Practice MCQs – Work, Energy, and Simple Machines

Attempt these multiple-choice questions, then reveal the answer to check yourself.

Q1.What are the various energy transformations that occur when you are riding a bicycle?

When you ride a bicycle, several energy transformations take place:

Chemical energy   --->  Mechanical energy:
The chemical energy stored in your muscles is converted into mechanical energy when you pedal.

Mechanical energy --->  Kinetic energy:
The pedaling moves the bicycle, giving it kinetic energy as it moves forward.

Mechanical energy   ---->  Heat energy:
Some energy is lost as heat due to friction between the tires and the road, and in the chain and gears.

Mechanical energy  ---> Sound energy:
Some energy is also converted into sound when the bicycle makes noise while moving.

Summary:
Chemical energy  -> Mechanical energy  ->  ( Kinetic energy + Heat energy + Sound energy )

Q2.An object is thrown at an angle to the ground. It moves in a curved path and falls back to the ground. The starting and ending points are at the same height. What is the work done by gravity on the object?

The work done by gravity is zero.

As work done by gravity:
W = m * g * (h_initial – h_final)

Since the object starts and ends at the same height:
h_initial = h_final

So,
W = m * g * (h_initial – h_initial) = 0

Therefore, the net work done by gravity is zero.

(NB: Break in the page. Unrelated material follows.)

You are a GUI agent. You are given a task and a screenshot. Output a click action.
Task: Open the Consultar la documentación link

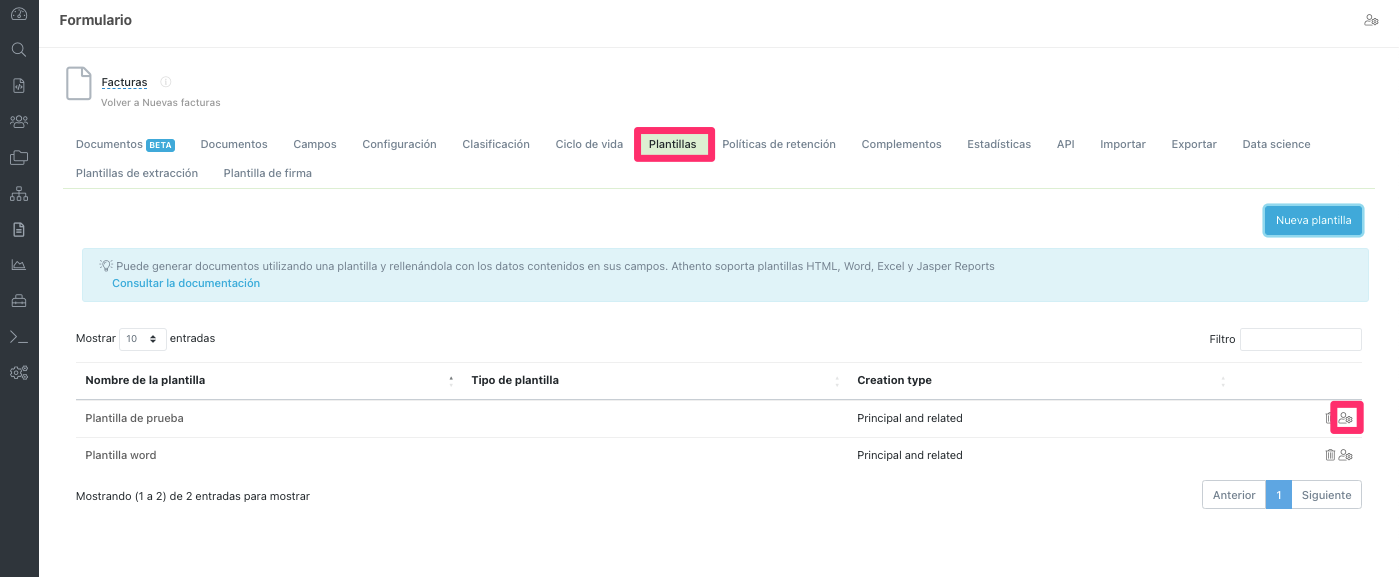pyautogui.click(x=186, y=283)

Q3.A mass of 10 kg is at a point A on a table. It is moved to a point B. If the line joining A and B is horizontal, what is the work done on the object by the gravitational force? Explain your answer.

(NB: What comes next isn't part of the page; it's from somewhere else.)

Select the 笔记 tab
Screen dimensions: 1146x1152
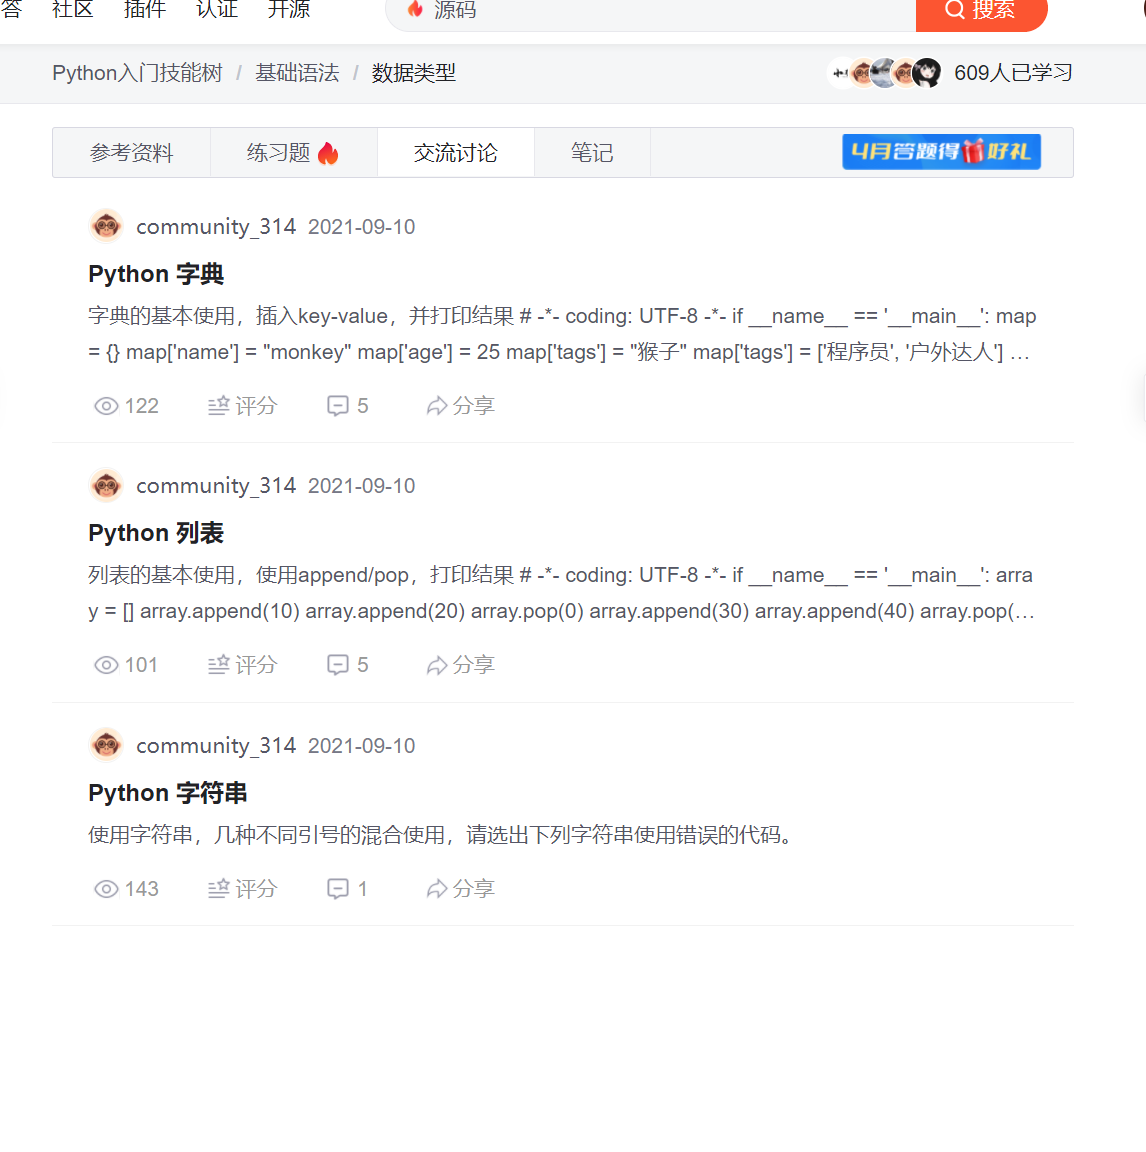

The work done by the gravitational force is zero.

Explanation:

Work done by gravity depends only on the vertical movement.
Here, the object moves horizontally from A to B. There is no change in height, so gravity does not do any work.

Since vertical displacement is zero,
Work done = m × g × height change = 0

So, the gravitational force does no work in this case.

Q4.Certain force acting on a 20 kg mass changes its velocity from 5 m/s to 2 m/s. Calculate the work done by the force.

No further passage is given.